● **Exercise prompt**:
Arrange every line of the listing below into a numbered list, omitting any blank lines.
··· Raw data ···
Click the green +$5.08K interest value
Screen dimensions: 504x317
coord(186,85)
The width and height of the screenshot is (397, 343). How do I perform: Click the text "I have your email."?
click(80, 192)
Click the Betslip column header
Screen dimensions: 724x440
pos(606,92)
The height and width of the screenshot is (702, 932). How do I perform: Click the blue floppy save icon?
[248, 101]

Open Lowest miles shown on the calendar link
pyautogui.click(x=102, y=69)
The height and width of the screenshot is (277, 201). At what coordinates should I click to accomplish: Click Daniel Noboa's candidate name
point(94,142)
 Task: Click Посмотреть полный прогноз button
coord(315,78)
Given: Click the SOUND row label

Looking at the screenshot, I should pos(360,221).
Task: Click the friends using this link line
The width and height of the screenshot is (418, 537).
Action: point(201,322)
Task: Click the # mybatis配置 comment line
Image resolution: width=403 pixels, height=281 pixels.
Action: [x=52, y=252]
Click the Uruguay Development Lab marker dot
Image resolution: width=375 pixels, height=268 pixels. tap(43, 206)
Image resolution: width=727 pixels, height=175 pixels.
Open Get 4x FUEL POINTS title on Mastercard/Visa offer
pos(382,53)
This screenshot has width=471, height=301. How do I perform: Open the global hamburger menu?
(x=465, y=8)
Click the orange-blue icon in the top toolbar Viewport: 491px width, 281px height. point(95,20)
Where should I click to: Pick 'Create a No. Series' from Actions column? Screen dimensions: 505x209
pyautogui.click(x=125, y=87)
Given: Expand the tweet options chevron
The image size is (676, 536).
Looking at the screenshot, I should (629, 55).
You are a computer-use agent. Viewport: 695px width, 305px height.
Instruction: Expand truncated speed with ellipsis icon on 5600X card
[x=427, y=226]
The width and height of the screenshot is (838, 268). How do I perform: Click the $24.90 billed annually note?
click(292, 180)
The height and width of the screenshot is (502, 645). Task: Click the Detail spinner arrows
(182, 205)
···
● **Correct result**:
1. Click the green +$5.08K interest value
2. Screen dimensions: 504x317
3. coord(186,85)
4. The width and height of the screenshot is (397, 343). How do I perform: Click the text "I have your email."?
5. click(80, 192)
6. Click the Betslip column header
7. Screen dimensions: 724x440
8. pos(606,92)
9. The height and width of the screenshot is (702, 932). How do I perform: Click the blue floppy save icon?
10. [248, 101]
11. Open Lowest miles shown on the calendar link
12. pyautogui.click(x=102, y=69)
13. The height and width of the screenshot is (277, 201). At what coordinates should I click to accomplish: Click Daniel Noboa's candidate name
14. point(94,142)
15.  Task: Click Посмотреть полный прогноз button
16. coord(315,78)
17. Given: Click the SOUND row label
18. Looking at the screenshot, I should pos(360,221).
19. Task: Click the friends using this link line
20. The width and height of the screenshot is (418, 537).
21. Action: point(201,322)
22. Task: Click the # mybatis配置 comment line
23. Image resolution: width=403 pixels, height=281 pixels.
24. Action: [x=52, y=252]
25. Click the Uruguay Development Lab marker dot
26. Image resolution: width=375 pixels, height=268 pixels. tap(43, 206)
27. Image resolution: width=727 pixels, height=175 pixels.
28. Open Get 4x FUEL POINTS title on Mastercard/Visa offer
29. pos(382,53)
30. This screenshot has width=471, height=301. How do I perform: Open the global hamburger menu?
31. (x=465, y=8)
32. Click the orange-blue icon in the top toolbar Viewport: 491px width, 281px height. point(95,20)
33. Where should I click to: Pick 'Create a No. Series' from Actions column? Screen dimensions: 505x209
34. pyautogui.click(x=125, y=87)
35. Given: Expand the tweet options chevron
36. The image size is (676, 536).
37. Looking at the screenshot, I should (629, 55).
38. You are a computer-use agent. Viewport: 695px width, 305px height.
39. Instruction: Expand truncated speed with ellipsis icon on 5600X card
40. [x=427, y=226]
41. The width and height of the screenshot is (838, 268). How do I perform: Click the $24.90 billed annually note?
42. click(292, 180)
43. The height and width of the screenshot is (502, 645). Task: Click the Detail spinner arrows
44. (182, 205)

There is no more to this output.